Все затихает, и мы слышим отрывки разговора:
— Так, значится, вы, гражданин Веселов, отказываетесь иттить в этап?
— Да как же я могу, — отвечает взволнованный и заискивающий голос Ваньки. — Да я бы с моим полным… Да разве-ж я могу?.. Почитай, вся рука располосована…
— Так, значит, вы отказываетесь? — сухо повторяет голос.
— Да, больной же я совсем, товарищ Начальник.
— Ну, ну… Дело ваше…
Наступает молчание на несколько минут. Потом тот же голос продолжает:
— Вот, подпишите акт, что вы отказываетесь идти в этап.
— Дак я же, товарищ Начальник…
— Либо вставайте на этап, либо подпишите, — коротко звучит ответ чекиста.
После некоторых пререканий Ванька, видимо, подписывает.
— А теперь вы, товарищи, подпишите… Формальность — ничего не попишешь.
Двое спутников чекиста, очевидно, тоже подписывают.

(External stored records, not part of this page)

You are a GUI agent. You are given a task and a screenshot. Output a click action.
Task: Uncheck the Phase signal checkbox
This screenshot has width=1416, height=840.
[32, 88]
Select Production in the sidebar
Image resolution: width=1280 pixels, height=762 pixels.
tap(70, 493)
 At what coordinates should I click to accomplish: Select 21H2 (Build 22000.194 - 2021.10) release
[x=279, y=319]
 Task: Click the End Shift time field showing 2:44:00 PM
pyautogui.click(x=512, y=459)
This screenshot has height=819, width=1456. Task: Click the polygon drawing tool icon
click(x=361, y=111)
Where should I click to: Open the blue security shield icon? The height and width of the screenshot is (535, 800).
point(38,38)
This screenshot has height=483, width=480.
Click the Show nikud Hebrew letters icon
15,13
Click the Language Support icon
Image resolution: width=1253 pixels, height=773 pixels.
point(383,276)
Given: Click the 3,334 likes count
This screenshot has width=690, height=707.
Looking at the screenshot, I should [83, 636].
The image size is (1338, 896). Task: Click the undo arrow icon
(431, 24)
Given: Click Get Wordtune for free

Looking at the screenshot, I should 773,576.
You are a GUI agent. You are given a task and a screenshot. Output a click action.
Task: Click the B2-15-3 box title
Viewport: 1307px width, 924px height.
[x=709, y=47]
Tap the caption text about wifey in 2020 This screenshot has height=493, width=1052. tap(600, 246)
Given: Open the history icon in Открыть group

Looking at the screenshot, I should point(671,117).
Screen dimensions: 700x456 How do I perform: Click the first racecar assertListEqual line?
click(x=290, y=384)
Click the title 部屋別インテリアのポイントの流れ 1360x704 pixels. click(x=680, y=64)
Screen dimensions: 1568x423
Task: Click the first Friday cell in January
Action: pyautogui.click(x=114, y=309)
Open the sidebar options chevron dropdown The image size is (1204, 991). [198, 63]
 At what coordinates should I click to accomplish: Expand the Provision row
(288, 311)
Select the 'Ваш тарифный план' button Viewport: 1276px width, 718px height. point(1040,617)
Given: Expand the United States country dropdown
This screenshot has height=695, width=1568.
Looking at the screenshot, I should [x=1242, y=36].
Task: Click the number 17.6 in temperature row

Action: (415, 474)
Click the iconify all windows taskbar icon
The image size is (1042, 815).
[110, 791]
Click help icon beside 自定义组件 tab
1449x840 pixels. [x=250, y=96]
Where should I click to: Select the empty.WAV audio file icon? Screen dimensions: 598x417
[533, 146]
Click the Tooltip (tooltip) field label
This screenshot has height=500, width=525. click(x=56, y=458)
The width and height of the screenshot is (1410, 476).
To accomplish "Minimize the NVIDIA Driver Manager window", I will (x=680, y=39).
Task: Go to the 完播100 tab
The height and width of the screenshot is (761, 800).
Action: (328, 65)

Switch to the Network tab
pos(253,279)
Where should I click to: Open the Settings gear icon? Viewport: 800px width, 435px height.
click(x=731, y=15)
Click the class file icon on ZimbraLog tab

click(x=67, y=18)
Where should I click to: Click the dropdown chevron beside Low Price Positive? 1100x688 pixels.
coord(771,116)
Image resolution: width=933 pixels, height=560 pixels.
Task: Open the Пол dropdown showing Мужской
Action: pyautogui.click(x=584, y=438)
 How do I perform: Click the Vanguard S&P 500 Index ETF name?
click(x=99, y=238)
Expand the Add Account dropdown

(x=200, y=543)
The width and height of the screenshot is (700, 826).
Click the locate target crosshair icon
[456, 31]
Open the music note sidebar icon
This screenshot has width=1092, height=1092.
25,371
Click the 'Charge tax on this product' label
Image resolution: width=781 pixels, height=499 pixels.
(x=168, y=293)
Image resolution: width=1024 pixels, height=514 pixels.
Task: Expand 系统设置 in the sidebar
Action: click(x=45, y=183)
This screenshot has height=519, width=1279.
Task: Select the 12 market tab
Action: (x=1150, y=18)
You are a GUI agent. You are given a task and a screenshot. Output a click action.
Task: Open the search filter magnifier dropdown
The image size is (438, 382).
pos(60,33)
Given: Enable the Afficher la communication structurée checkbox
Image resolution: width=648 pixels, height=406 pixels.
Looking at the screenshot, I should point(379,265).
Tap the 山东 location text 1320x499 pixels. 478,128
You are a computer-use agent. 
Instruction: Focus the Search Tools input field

— Ну, вот и все, — раздается среди молчания тот же ровный, сухой голос. Слышится шум свертываемой бумаги, и потом внезапно тишина коридора и палат прорезается гулким звуком выстрела… Слышен глухой стон и опять тот же спокойный голос:
— Ну, теперь пойдем, товарищи… Заседание закрыто.
И трое людей мерным шагом проходят по коридору обратно.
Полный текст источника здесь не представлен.